Hello, and thank you for listening to the Microbinfeed podcast. Here, we will be
discussing topics in microbial bioinformatics. We hope that we can give you some
insights, tips, and tricks along the way. There is so much information we all
know from working in the field, but nobody writes it down. There is no manual,
and it's assumed you'll pick it up. We hope to fill in a few of these gaps. My
co-hosts are Dr. Nabil Ali Khan and Dr. Andrew Page. I am Dr. Lee Katz. Both
Andrew and Nabil work in the Quadram Institute in Norwich, UK, where they work
on microbes in food and the impact on human health. I work at Centers for
Disease Control and Prevention and am an adjunct member at the University of
Georgia in the U.S. Hello and welcome to the Microbinfeed podcast. We, your
hosts, are blessed to have some excellent facilities for our research work, but
some aren't so lucky. What is it like to work at the frontier? Today we have a
special guest today, Phil Ashton, who is a bioinformatician at Malawi Liverpool
Welcome Unit, based in Blantyre in Malawi, to talk to us about that. Phil,
you've been working out of the UK for some time. Where have you been so far? Hi
Nabil, thanks for having me on. My wife and I got married in September 2016, and
I think three or four days later, we packed up our lives and moved everything to
Vietnam, to Ho Chi Minh City, which is the commercial capital of Vietnam in the
south of the country. That was a big couple of months. She had her PhD at Viva.

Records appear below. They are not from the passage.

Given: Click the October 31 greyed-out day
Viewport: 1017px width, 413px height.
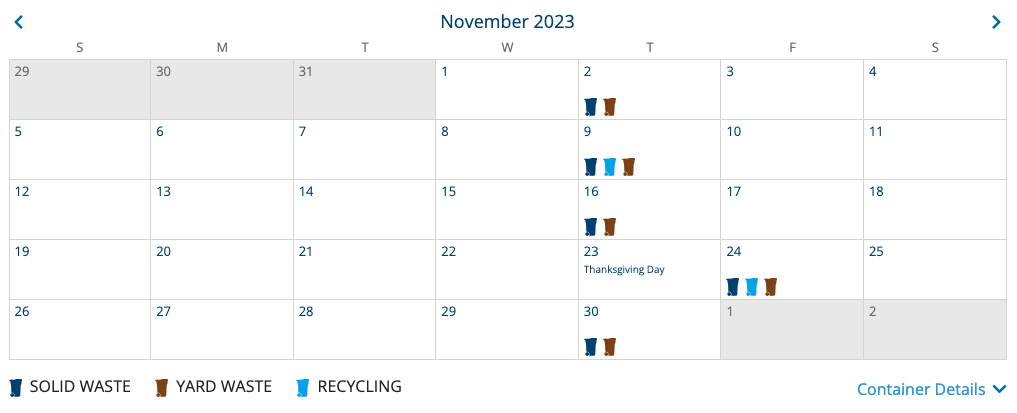Looking at the screenshot, I should [x=365, y=89].
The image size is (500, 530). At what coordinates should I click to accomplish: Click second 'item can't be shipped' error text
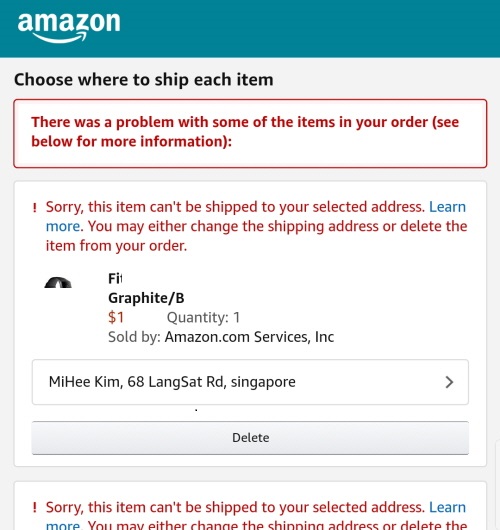(256, 515)
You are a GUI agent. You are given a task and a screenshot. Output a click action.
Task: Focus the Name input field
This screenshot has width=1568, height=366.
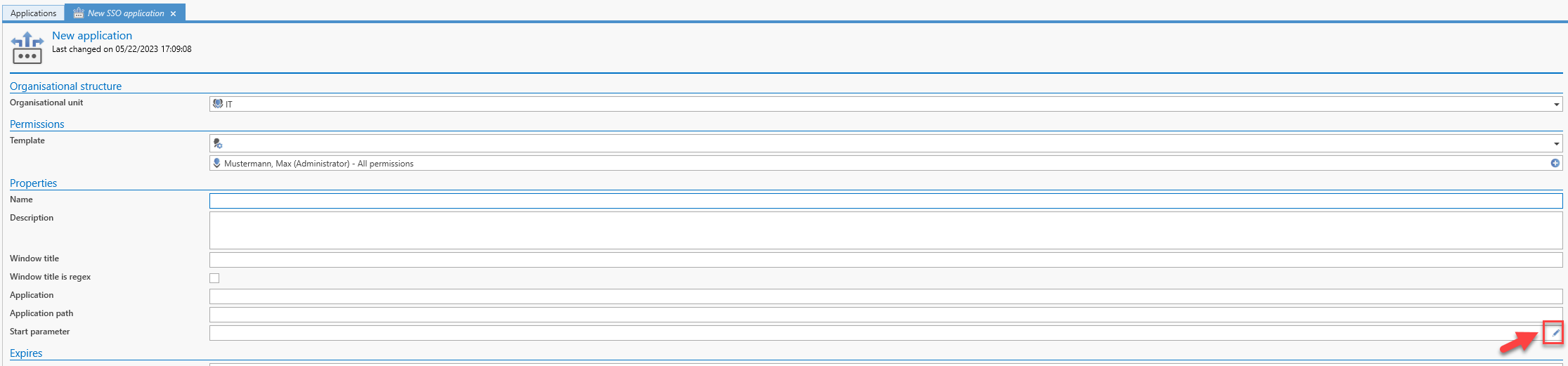(x=885, y=201)
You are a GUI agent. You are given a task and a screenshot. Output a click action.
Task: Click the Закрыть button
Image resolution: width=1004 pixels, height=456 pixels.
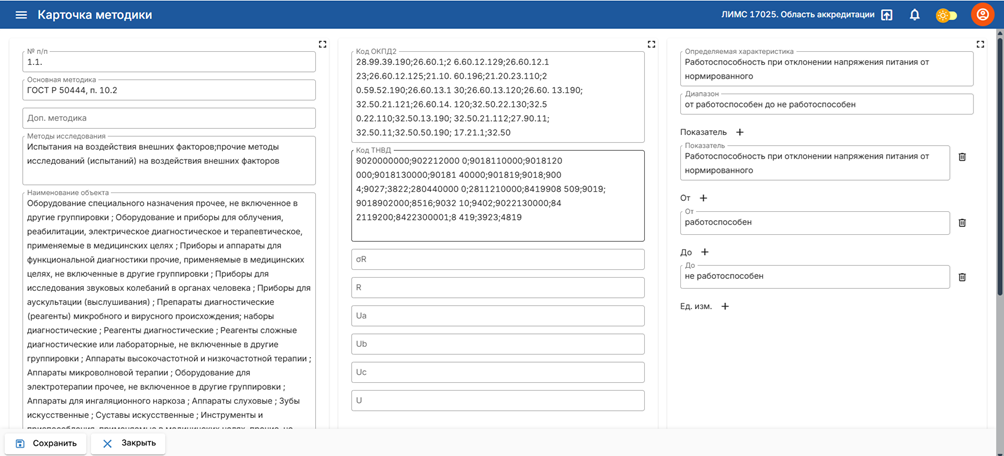coord(128,443)
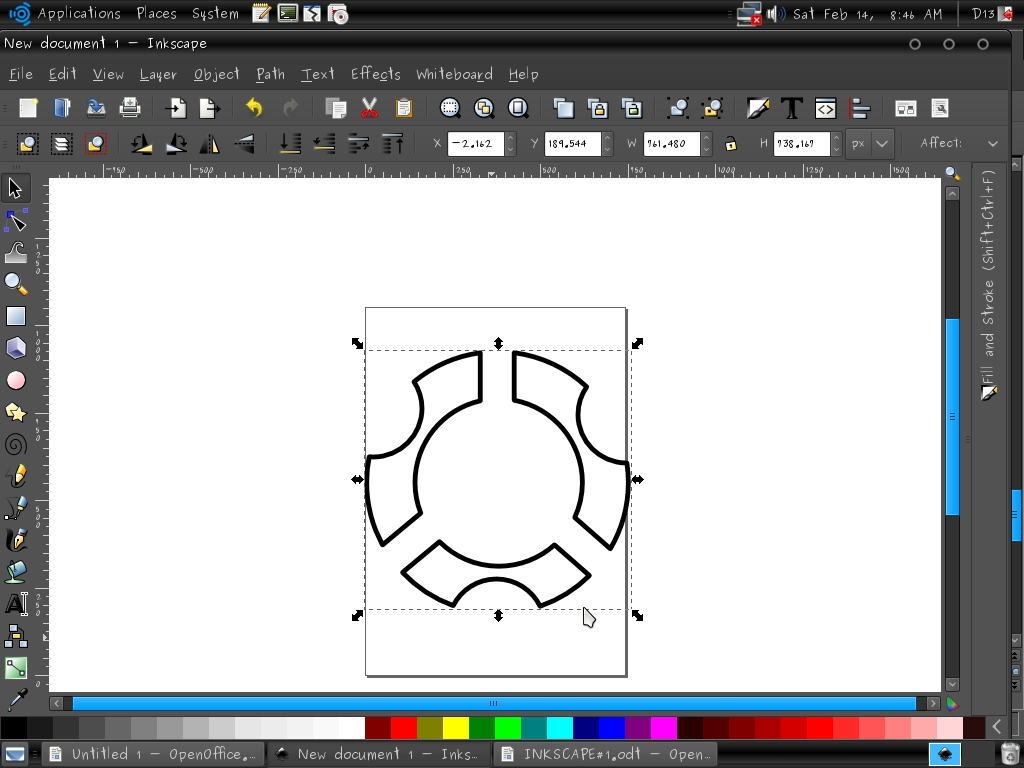Select the Rectangle tool
The width and height of the screenshot is (1024, 768).
(x=15, y=315)
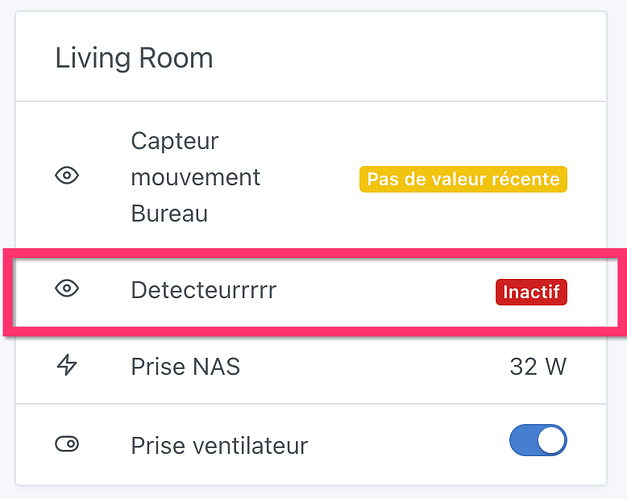The image size is (627, 499).
Task: Open the Detecteurrrrr device label
Action: tap(203, 290)
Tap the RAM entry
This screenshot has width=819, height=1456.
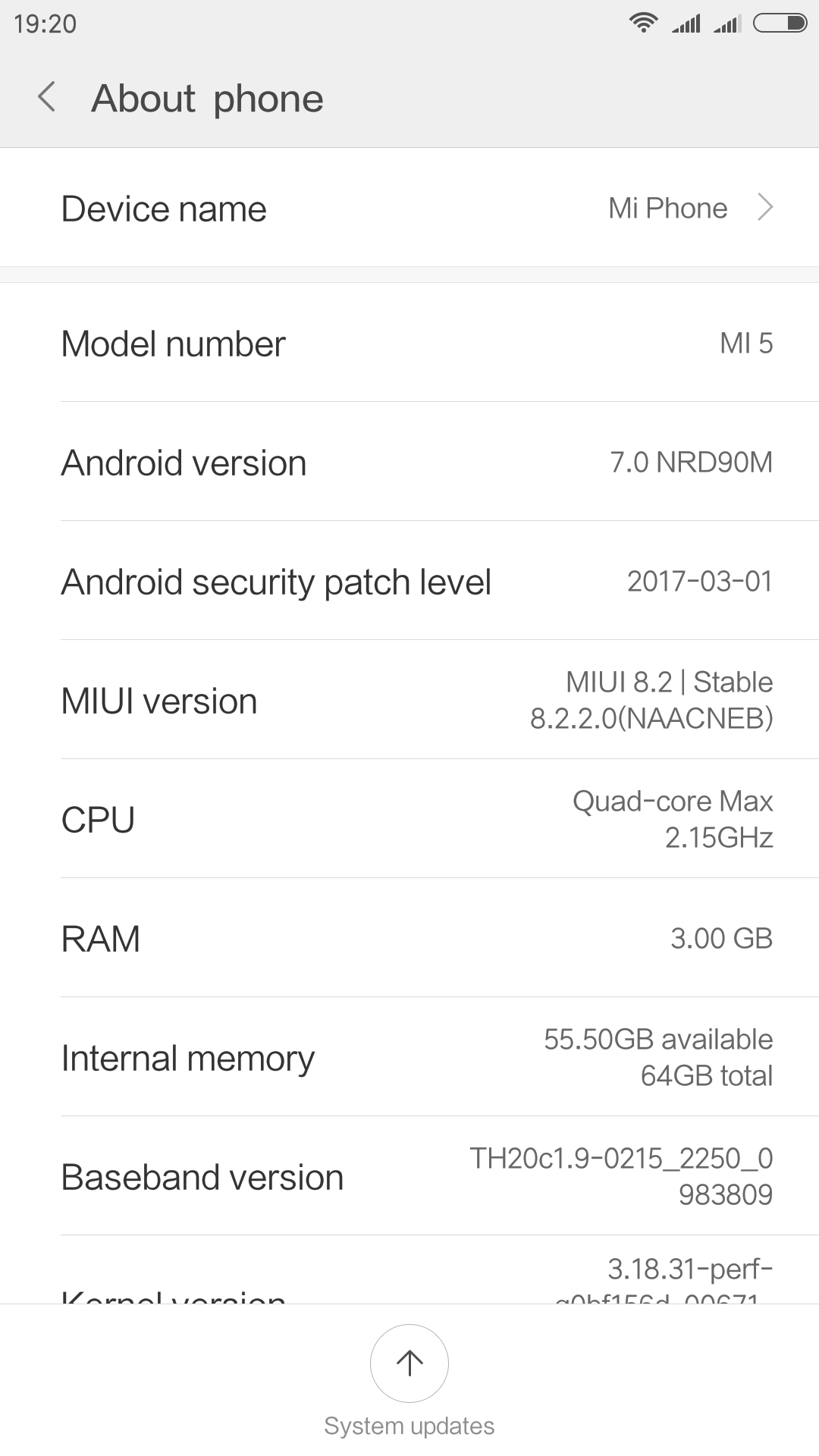(x=410, y=939)
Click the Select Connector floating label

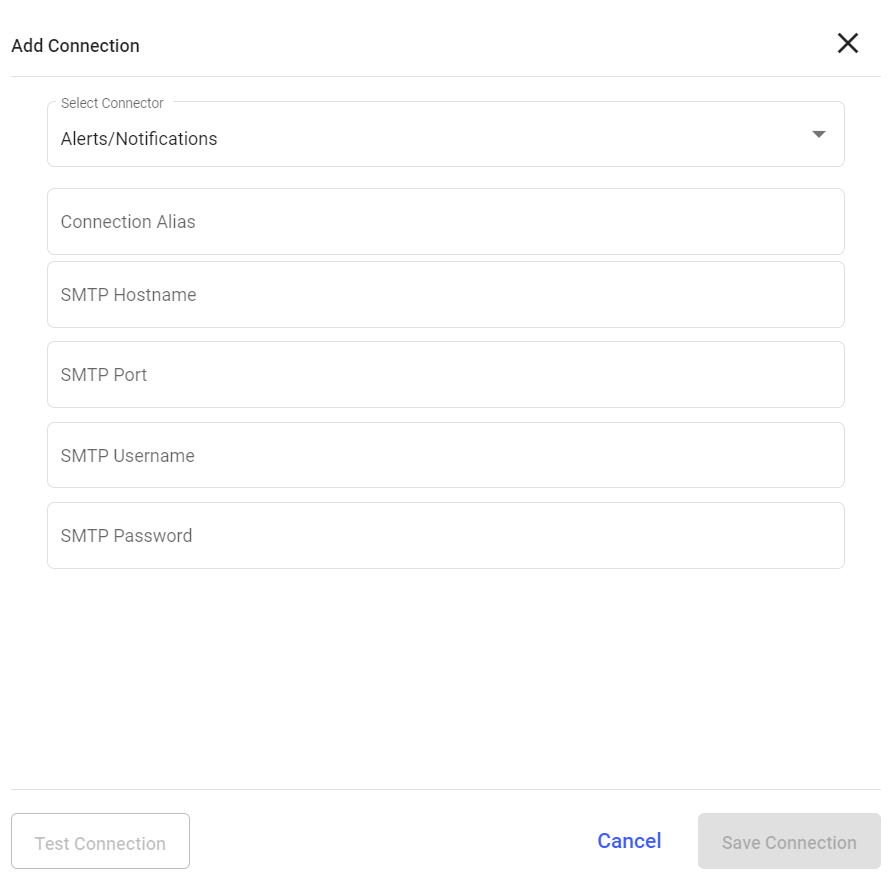112,103
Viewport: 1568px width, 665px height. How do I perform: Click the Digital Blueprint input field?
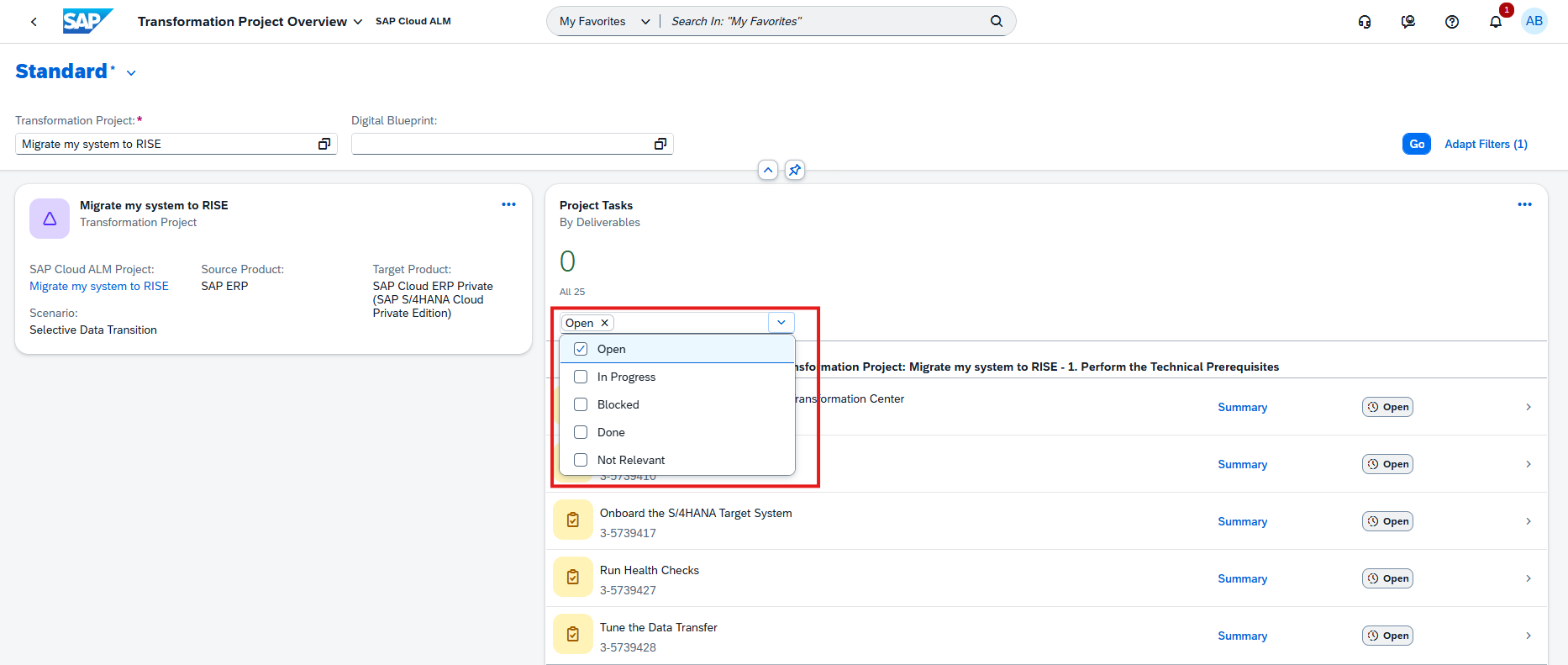(502, 144)
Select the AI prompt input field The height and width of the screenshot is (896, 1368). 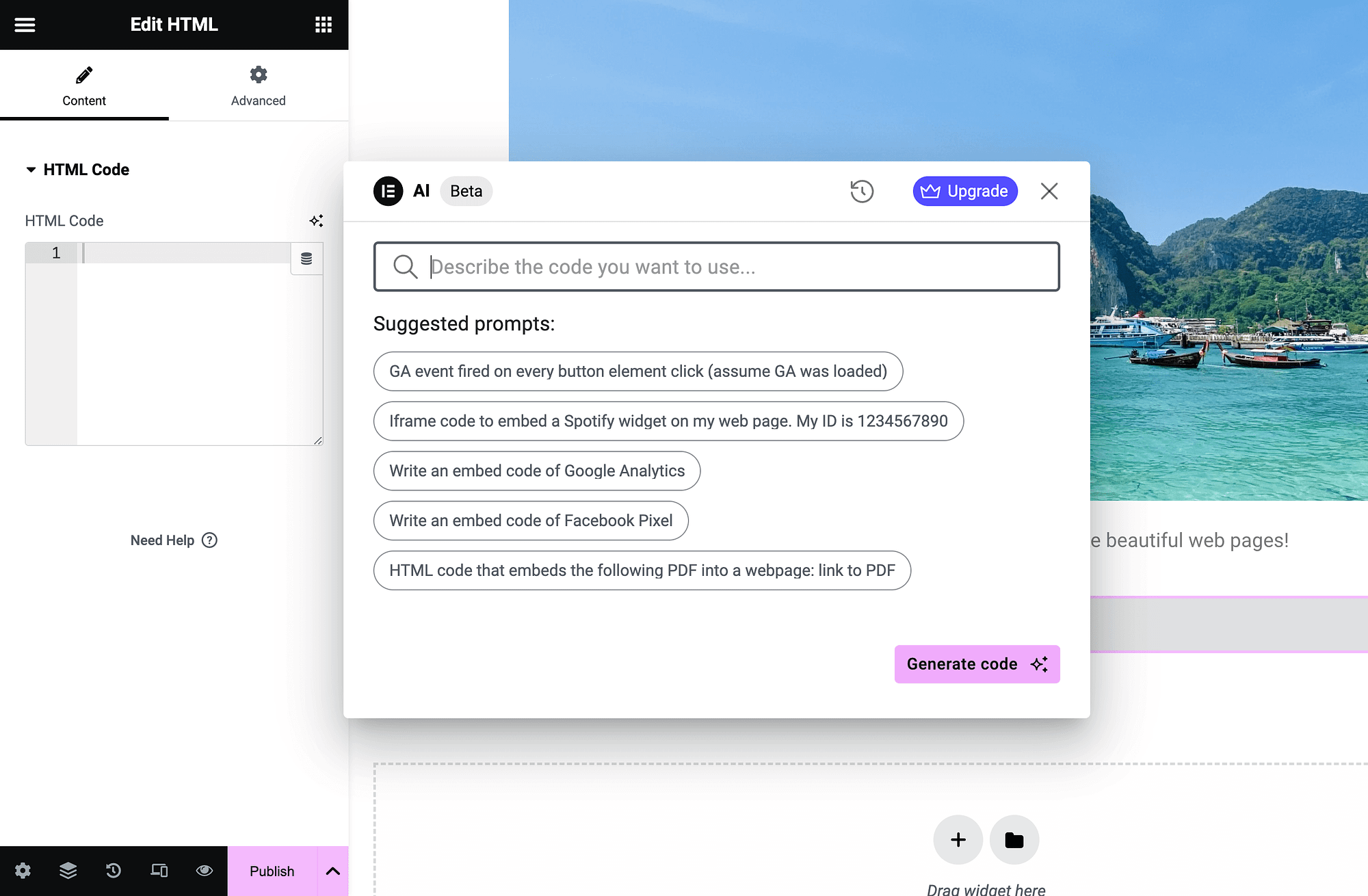tap(717, 266)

We got married and then we moved across continents all within six weeks, I
think. Why did you guys move to Ho Chi Minh? To escape the in-laws. Essentially,
it was the last opportunity to do that while we were still relatively young and
unencumbered. It was not really a rational decision, not a hugely rational
decision. Again, this isn't what I tell fellowship application panels. It was
all part of my master plan to solve a diarrhoea at the minute. Basically, I'd
been a PhD for about eight years, between my PhD and postdoc. It's quite easy.
You have a couple of kids or whatever, and you just maybe stay there for the
rest of your life. Meanwhile, I decided to do something a bit stupid and quit
our jobs and move to Vietnam to do a job that I found on Twitter. When you said
you're moving to Vietnam, my first thought was, oh, you moved to Accra. You must
be moving to work with Steve Baker because he does lots of bacteria. But no. It
was actually Steve's tweet that led to me getting the job. He just said, does
anyone want to come and work in Vietnam for six to 12 months on fungal genomes?
In the same way that we wanted a change from living in the UK and everything, I
was quite interested in fungi already. I'd seen a couple of talks at conferences
and thought, basically, that the field was where bacterial bioinformatics was
five to eight years prior to that, so really quite poorly developed. I thought
it would be quite interesting to switch kingdoms before I got too old to learn
new tricks. So, yeah, I changed to working on Cryptococcus meningitis, a fungal
disease caused by Cryptococcus neopormans, primarily affects people with HIV.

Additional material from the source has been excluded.